**YOUR OBJECTIVE**. Output these lines exactly as they appear.

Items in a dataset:
┄┄┄┄┄┄┄┄┄┄┄┄┄┄┄┄┄┄┄┄

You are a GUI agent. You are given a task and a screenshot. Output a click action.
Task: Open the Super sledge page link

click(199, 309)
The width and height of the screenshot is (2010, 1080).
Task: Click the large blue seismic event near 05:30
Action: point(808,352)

┄┄┄┄┄┄┄┄┄┄┄┄┄┄┄┄┄┄┄┄

**CORRECT RESPONSE**.
You are a GUI agent. You are given a task and a screenshot. Output a click action.
Task: Open the Super sledge page link

click(199, 309)
The width and height of the screenshot is (2010, 1080).
Task: Click the large blue seismic event near 05:30
Action: point(808,352)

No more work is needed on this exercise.